Now that we’ve all had a chance to read and digest what was announced in yesterday’s budget, what about what wasn’t said?

There was no mention of patent box.

We might have expected some mention of the changes that will have to be made to the UK’s patent box regime in order to make it compliant with the requirements of the OECD’s Forum on Harmful Tax Practices (FHTP). This group has been looking at the design of patent box regimes as part of the OECD’s Base Erosion and Profit Shifting (BEPS) project and (very broadly) has concluded that schemes like the current UK regime are too generous in their design.

To be fair, it is only slightly surprising that the Chancellor said nothing on this yesterday. In principle, the UK has already agreed that it will need to close the existing patent box scheme to new patents/products with effect from June 2016 and to abolish the existing regime altogether by June 2021 (the UK and Germany issued a joint statement at the end of last year containing these proposals). This is in order to allow a phasing in of a new patent box regime that will be designed around what is being termed the “Modified Nexus” approach.

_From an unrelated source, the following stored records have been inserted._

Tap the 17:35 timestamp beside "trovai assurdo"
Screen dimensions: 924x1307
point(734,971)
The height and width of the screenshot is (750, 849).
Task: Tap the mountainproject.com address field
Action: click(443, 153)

The final details of the approach are being finalised by the FHTP and then the Government will need to draft new legislation to bring in the new regime in the UK. It is possible that the Chancellor is hoping that the FHTP will have finalised its position on patent boxes in time for him to make a more detailed announcement during his Autumn Statement, which – if recent experience is anything to go by – will be delivered in December 2015.

Either way, it is pretty clear that the existing patent box regime is on its way out.